27.01.2010
Thema dieser News: AG für Arbeitnehmerfragen .
Rot-Grün in NRW möglich
SPD-Arbeitnehmer wählen neuen Vorstand
Zur Wahl eines neuen Kreisvorstandes trafen sich SPD-Vertreterinnen und Vertreter der Arbeitsgemeinschaft für Arbeitnehmerfragen (AfA) im TAT in Rheine. Nach der Begrüßung durch den AfA-Vorsitzenden Kurt Linz (Ibbenbüren), bedankte sich zunächst Dr. Reinhold Hemker noch einmal nachdrücklich für die intensive Unterstützung im Bundestagswahlkampf. Auch im Landtagswahlkampf komme der AfA besondere Bedeutung zu, betonte Friedrich Paulsen, Landtagskandidat im Wahlkreis 81 Steinfurt I, in seinem Grußwort. Er freue sich sehr auf die Diskussionen und gemeinsamen Aktionen mit den vielfältig erfahrenen Arbeitnehmervertretern. In seinem Rechenschaftsbericht gab Linz einen Überblick über die zahlreichen Aktivitäten der Arbeitsgemeinschaft seit 2007. So sei der Kontakt mit den Betriebsräten der unterschiedlichsten Branchen intensiviert worden, berichtete er.
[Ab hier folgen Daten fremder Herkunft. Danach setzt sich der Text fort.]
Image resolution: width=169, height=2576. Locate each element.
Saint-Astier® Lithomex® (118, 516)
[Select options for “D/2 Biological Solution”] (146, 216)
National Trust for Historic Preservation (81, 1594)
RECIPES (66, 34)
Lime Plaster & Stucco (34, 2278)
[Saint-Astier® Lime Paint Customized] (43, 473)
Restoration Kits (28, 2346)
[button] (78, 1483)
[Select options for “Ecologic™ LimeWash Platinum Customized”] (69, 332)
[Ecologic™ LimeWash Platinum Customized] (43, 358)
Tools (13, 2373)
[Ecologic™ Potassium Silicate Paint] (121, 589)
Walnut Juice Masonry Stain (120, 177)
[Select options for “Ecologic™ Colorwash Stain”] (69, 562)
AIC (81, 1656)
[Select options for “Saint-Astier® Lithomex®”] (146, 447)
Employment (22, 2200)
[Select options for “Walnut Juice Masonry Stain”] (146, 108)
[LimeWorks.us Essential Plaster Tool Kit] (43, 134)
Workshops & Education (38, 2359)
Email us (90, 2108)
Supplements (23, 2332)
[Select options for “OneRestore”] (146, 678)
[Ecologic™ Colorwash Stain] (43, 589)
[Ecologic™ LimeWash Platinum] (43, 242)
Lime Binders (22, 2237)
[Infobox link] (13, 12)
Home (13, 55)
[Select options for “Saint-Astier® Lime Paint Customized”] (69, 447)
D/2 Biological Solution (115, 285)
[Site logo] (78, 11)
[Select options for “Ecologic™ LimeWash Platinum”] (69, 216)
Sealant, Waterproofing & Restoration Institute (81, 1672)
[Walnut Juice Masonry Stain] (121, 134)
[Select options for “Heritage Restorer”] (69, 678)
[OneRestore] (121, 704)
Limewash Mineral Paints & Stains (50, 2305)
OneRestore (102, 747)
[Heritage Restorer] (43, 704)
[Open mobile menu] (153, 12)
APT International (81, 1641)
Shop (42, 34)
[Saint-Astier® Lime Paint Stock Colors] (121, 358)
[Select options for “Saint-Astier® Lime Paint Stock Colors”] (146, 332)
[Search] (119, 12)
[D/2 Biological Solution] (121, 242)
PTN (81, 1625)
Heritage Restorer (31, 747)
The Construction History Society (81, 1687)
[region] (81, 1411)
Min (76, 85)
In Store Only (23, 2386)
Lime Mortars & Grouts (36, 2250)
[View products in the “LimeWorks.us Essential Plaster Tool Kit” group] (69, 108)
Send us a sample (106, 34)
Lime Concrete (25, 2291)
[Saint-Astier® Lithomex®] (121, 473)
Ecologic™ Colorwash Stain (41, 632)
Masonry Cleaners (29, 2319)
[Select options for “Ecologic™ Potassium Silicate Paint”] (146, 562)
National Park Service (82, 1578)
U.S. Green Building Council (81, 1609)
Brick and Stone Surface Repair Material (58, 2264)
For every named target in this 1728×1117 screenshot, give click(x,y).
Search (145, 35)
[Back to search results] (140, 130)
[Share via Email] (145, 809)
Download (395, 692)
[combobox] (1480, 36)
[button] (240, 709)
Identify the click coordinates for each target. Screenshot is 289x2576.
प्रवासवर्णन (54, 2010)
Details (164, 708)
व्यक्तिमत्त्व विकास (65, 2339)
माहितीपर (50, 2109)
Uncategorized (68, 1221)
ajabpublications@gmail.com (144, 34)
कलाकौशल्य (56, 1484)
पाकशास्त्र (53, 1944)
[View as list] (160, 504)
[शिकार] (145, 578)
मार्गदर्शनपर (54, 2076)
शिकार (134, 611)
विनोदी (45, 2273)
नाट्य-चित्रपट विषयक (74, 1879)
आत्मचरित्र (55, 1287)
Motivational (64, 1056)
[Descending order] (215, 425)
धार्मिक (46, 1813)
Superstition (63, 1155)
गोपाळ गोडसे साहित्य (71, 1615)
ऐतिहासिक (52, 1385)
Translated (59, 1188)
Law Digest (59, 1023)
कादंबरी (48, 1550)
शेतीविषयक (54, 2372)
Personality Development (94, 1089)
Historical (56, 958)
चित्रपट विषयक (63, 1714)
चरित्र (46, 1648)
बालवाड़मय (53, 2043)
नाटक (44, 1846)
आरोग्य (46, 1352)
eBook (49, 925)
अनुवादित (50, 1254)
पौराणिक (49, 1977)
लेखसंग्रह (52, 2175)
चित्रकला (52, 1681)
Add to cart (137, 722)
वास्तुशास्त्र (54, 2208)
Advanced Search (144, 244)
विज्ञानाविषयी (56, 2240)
Im Jahr 2008 habe sich zudem eine intensive Zusammenarbeit mit der Arbeitsgemeinschaft der Jungsozialisten (Jusos) entwickelt, die sich als für beide Seiten sehr bereichernd erwiesen habe. Infostände, Betriebsbesuche und Plakatwerbeaktionen seien die Schwerpunkte der AfA-Arbeit im Superwahljahr 2009 gewesen, so Linz. In diesem Jahr stehe zunächst der Landtagswahlkampf im Mittelpunkt der Planungen. "Rot-Grün ist in NRW möglich!" forderte der AfA-Vorsitzende zu verstärktem Engagement auf. Nur mit einer starken Landes-SPD könne die konservative Mehrheit im Bundesrat gekippt und Entscheidungen, die sich zum Nachteil von Arbeitnehmerinnen und Arbeitnehmern und deren Familien ausgewirkt hätten, zurück genommen werden.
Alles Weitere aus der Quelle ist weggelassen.